Now, lately, a lot of people have been asking why it’s important to have the two Democratic candidates debate abortion rights, when they both clearly have strong pro-choice voting records.
Here’s why: Being *just* pro-choice is not enough anymore. Not now, when we face an anti-choice majority in Congress and anti-choice state governments and a field of rabidly anti-choice GOP presidential candidates who are determined to outlaw abortion.
What’s important now is a presidential candidate’s willingness to go above and beyond, to demonstrate that he or she will be champion of reproductive freedom and will take bold action to make sure legal abortion is available and accessible for all. We need a candidate who has a clear understanding of the intersectionality of reproductive freedom and economic justice — a candidate who knows that the middle class can’t be empowered and the economy can’t be strengthened without abortion access, and who doesn’t relegate abortion rights to the “social issues” category.

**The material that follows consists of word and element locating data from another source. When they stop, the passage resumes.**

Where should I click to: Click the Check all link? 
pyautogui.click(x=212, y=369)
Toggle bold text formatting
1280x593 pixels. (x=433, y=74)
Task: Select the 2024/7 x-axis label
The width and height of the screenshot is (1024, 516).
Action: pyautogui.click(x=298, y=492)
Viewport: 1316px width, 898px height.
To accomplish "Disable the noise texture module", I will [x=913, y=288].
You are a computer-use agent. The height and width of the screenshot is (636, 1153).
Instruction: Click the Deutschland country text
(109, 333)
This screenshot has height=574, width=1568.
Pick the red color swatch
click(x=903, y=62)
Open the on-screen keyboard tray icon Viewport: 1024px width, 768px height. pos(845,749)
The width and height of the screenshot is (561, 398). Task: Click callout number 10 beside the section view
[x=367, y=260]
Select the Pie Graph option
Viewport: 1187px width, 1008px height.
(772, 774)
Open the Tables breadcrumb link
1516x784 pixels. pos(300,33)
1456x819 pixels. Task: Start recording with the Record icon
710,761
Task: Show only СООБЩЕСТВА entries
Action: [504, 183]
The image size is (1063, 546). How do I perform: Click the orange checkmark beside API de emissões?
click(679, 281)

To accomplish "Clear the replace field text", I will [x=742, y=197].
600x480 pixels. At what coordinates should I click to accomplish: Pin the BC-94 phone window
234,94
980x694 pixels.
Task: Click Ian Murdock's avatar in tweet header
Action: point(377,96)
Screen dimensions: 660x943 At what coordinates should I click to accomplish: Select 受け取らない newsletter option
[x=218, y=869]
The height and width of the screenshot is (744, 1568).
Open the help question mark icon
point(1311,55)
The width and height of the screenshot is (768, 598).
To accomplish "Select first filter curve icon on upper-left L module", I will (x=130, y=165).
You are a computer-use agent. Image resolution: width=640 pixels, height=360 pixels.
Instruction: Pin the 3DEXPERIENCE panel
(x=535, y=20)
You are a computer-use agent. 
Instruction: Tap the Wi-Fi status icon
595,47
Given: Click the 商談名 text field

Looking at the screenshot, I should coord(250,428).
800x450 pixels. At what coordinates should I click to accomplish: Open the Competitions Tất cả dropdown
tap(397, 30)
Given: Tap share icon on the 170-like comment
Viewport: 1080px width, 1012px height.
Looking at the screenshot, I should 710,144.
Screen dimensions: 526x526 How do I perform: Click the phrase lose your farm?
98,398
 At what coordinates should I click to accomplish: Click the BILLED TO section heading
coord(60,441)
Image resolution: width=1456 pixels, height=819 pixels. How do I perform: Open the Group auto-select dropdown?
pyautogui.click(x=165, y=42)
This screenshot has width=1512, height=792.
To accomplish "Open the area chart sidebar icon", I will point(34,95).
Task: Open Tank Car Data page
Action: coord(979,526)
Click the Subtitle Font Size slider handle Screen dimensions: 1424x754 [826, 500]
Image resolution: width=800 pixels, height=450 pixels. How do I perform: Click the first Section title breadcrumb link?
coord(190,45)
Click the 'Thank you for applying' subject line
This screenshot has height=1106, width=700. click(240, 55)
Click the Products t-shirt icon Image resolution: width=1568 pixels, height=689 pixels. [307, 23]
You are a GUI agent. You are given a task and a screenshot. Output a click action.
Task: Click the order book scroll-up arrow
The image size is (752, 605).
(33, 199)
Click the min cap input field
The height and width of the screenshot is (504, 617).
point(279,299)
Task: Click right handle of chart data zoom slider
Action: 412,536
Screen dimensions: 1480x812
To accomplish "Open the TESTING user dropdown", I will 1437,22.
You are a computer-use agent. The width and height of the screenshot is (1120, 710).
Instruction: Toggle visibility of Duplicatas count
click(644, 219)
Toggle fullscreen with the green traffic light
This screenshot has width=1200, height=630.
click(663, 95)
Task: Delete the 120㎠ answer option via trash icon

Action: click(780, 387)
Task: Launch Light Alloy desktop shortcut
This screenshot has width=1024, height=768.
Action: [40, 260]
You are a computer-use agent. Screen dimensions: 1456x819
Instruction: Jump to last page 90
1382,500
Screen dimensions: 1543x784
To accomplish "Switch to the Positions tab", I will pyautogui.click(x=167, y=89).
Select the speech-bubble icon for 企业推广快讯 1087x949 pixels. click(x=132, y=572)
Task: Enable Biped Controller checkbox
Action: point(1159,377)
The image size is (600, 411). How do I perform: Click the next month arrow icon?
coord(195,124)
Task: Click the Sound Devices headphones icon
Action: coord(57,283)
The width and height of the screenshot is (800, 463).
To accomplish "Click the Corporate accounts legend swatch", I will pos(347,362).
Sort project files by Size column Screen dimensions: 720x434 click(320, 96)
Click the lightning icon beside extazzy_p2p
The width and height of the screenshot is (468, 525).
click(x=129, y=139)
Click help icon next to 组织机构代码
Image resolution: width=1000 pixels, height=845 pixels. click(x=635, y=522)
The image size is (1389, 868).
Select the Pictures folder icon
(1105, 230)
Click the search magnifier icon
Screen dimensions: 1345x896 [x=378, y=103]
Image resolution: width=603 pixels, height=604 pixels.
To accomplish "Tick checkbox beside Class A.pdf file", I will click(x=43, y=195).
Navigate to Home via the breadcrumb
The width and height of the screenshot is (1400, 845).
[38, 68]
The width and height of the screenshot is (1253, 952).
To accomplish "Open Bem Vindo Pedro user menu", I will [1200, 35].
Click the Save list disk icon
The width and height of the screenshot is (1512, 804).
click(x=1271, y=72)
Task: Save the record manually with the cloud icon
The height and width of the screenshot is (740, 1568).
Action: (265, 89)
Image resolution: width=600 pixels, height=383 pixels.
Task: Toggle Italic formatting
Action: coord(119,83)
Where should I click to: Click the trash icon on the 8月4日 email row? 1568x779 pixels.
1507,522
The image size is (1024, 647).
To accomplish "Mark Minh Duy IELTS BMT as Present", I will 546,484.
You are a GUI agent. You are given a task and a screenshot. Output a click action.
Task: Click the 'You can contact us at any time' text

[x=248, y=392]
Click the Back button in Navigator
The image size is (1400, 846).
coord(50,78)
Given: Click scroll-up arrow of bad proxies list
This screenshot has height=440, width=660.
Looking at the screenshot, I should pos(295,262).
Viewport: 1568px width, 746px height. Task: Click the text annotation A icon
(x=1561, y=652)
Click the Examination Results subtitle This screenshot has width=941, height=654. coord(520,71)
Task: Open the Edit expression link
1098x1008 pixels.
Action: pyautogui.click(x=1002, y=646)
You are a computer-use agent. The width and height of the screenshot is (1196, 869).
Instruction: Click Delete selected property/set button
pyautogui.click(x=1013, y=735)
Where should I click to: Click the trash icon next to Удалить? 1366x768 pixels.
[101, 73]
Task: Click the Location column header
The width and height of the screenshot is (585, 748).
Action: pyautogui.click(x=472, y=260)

A woman’s right to choose is central to the values we hold dear as Americans — the ability to plan one’s future and control one’s own destiny, the power to decide when and if and how to become a parent and start a family.
The voters deserve a chance to watch Bernie Sanders and Hillary Clinton race to the top on this issue.
Protecting a woman’s right to safe, legal abortion, as affirmed in Roe v. Wade, is a central tenet of the Democratic Party’s platform and is held dear by the 7 in 10 Americans, women and men, who support legal abortion and who vote every election cycle. Thankfully, both candidates on this side of the aisle are pro-choice — but let’s hear their specific plans to protect and advance reproductive freedom. We deserve as much.
We need a president who will prioritize appointing pro-choice Supreme Court justices, who will uphold Roe v. Wade and protect and expand abortion access across the country.
We need a president who will work tirelessly to ensure that women getting health care and the doctors who provide it are safe — and hold accountable those who would see otherwise.
We need a president who will, once and for all, guarantee that where a woman works or how much money she makes doesn’t impact her ability to plan her future or her family.
So far, the Democratic presidential debates have ignored the crisis in reproductive freedom altogether. But they can’t continue to be held in a vacuum, in some alternate reality where abortion isn’t being held hostage every single day by radical, anti-choice extremists who would see abortion outlawed.
Enough is enough.
We cannot allow another debate to be held without abortion rights being addressed, head-on.
Like every other economic, political or progressive issue the debates have dignified with a question, this topic is more than worthy of our candidates’ attention and any network’s airtime.
As voters, we deserve more this election. We deserve to have our voices be heard and to have this important economic issue raised and thoughtfully debated on a national stage.